Provided records:
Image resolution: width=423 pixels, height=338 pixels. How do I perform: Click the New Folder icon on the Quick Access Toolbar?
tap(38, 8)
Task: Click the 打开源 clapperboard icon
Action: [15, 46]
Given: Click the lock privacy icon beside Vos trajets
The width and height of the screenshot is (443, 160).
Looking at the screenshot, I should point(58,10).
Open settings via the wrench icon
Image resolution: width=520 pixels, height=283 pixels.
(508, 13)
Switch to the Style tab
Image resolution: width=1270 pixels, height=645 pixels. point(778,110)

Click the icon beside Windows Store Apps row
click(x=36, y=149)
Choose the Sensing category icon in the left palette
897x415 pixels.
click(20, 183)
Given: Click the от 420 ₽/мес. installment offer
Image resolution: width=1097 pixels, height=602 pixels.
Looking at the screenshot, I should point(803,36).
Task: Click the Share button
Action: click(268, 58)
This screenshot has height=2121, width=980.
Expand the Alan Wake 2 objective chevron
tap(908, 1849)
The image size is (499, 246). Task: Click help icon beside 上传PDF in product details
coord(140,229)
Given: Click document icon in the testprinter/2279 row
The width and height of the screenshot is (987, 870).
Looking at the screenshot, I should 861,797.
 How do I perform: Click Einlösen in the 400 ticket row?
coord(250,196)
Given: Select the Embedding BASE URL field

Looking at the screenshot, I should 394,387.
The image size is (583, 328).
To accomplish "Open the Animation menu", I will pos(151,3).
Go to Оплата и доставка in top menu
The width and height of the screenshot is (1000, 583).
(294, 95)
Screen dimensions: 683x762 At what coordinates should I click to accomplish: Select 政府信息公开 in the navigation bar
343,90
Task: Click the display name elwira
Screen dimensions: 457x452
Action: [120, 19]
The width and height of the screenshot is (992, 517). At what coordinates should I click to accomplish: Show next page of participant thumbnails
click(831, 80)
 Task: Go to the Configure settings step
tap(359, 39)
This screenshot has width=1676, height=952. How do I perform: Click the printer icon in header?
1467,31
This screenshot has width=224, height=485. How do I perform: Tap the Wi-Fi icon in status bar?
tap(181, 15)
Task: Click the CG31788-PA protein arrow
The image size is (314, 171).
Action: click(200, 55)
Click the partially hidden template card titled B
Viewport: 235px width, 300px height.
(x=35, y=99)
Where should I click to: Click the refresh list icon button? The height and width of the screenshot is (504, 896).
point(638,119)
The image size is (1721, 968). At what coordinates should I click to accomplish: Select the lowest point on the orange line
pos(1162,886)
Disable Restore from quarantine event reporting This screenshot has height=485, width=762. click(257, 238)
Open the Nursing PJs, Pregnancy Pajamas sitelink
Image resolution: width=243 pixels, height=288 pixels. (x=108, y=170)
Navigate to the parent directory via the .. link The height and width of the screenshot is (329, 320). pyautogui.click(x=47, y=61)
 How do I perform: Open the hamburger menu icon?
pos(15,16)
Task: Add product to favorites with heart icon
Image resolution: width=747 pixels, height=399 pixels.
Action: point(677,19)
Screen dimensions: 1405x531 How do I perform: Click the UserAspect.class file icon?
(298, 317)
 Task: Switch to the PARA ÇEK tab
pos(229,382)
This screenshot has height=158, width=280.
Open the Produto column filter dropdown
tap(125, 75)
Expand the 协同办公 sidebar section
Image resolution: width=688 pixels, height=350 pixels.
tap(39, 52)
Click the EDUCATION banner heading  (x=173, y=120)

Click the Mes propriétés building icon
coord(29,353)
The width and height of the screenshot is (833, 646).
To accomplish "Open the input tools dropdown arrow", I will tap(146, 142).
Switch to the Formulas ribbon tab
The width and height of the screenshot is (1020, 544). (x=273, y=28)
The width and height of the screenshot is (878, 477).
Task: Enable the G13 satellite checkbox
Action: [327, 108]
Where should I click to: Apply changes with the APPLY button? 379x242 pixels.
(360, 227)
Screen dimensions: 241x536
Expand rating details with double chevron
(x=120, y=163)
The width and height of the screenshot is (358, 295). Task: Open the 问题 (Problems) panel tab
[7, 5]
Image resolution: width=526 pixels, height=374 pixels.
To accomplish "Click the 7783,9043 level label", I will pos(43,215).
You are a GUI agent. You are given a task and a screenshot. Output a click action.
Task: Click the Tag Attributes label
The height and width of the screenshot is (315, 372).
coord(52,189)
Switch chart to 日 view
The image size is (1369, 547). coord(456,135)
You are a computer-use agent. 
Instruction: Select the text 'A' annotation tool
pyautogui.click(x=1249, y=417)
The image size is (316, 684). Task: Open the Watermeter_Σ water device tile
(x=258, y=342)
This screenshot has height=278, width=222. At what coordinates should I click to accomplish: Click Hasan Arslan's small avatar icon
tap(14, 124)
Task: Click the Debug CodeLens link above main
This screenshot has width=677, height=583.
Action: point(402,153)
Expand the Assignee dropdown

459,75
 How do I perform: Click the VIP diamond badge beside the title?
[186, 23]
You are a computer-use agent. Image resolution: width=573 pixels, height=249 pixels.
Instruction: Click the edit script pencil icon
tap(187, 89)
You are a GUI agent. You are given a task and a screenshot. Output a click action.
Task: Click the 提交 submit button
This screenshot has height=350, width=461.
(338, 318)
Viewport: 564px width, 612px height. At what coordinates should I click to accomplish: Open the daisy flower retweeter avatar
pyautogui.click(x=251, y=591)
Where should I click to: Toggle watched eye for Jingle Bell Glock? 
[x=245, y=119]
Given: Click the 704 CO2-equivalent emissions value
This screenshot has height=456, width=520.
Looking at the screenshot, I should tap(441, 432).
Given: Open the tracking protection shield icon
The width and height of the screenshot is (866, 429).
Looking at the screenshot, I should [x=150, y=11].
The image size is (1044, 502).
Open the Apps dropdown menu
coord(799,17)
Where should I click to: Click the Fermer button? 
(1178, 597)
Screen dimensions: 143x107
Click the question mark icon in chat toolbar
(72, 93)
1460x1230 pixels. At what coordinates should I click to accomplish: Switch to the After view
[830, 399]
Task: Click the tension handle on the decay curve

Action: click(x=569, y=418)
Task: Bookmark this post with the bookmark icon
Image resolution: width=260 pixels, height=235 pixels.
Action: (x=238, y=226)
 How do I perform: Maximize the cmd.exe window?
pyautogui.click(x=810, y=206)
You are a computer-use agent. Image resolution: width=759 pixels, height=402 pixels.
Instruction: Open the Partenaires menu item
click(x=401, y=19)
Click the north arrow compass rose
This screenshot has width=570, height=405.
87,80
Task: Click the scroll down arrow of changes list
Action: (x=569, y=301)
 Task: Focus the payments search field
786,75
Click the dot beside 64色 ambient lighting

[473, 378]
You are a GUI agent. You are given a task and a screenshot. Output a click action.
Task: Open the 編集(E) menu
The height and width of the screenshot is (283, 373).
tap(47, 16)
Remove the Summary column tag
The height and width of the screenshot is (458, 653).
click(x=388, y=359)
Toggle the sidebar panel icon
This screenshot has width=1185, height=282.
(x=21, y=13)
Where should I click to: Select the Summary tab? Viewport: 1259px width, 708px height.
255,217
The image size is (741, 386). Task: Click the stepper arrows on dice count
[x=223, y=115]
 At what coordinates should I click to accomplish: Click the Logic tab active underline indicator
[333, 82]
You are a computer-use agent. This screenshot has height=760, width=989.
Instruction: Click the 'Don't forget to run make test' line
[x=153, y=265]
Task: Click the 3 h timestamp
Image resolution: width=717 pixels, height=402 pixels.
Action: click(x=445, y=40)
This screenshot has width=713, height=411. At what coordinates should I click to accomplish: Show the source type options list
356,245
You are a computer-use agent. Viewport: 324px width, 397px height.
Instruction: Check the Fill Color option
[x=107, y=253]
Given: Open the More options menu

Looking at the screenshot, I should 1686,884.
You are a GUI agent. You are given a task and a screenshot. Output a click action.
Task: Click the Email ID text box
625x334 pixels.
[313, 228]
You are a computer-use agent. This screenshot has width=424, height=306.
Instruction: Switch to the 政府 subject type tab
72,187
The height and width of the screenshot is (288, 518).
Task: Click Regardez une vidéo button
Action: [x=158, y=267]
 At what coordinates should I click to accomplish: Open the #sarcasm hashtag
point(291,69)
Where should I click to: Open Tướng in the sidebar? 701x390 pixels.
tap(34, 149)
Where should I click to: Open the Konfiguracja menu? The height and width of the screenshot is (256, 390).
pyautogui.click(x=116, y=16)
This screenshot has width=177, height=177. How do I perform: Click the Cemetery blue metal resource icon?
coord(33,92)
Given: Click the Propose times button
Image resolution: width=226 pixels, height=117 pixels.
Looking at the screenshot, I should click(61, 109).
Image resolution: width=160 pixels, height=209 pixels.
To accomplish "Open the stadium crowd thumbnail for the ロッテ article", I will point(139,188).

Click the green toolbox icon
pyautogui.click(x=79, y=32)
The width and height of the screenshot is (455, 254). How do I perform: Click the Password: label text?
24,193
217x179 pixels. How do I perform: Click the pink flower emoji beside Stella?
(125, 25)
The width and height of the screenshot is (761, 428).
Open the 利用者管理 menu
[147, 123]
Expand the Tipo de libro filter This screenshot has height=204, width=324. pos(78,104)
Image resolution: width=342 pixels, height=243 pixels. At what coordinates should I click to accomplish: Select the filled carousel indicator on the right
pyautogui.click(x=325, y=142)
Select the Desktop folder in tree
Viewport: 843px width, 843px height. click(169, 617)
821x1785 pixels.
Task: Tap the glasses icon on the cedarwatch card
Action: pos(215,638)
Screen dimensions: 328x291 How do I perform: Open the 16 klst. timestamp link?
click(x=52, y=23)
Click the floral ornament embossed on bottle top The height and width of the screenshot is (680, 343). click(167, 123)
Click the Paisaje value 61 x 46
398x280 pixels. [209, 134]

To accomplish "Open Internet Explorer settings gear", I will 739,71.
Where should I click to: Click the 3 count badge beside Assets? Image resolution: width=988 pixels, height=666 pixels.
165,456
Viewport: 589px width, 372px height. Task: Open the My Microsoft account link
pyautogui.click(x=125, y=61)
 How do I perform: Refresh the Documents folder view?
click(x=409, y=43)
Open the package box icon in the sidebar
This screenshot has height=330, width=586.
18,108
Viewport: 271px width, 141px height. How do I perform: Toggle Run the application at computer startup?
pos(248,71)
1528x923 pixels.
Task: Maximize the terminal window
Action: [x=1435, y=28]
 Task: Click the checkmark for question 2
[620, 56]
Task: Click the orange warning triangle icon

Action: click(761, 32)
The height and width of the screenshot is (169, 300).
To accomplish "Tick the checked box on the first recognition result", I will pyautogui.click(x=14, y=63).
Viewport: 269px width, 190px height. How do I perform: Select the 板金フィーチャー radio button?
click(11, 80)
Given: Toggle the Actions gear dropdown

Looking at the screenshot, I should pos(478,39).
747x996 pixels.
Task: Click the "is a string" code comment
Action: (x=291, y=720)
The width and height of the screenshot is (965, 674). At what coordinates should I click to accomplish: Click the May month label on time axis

About this exercise: Copy out each line of the listing that contains the word "agent".

Output of the task:
You are a GUI agent. You are given a task and a screenshot. Output a click action.
You are a computer-use agent. 
You are a computer-use agent. Image resolution: width=573 pixels, height=249 pixels.
You are a GUI agent. You are given a task and a screenshot. Output a click action.
You are a computer-use agent. Image resolution: width=759 pixels, height=402 pixels.
You are a GUI agent. You are given a task and a screenshot. Output a click action.
You are a computer-use agent. This screenshot has height=760, width=989.
You are a computer-use agent. Viewport: 324px width, 397px height.
You are a GUI agent. You are given a task and a screenshot. Output a click action.
You are a computer-use agent. This screenshot has width=424, height=306.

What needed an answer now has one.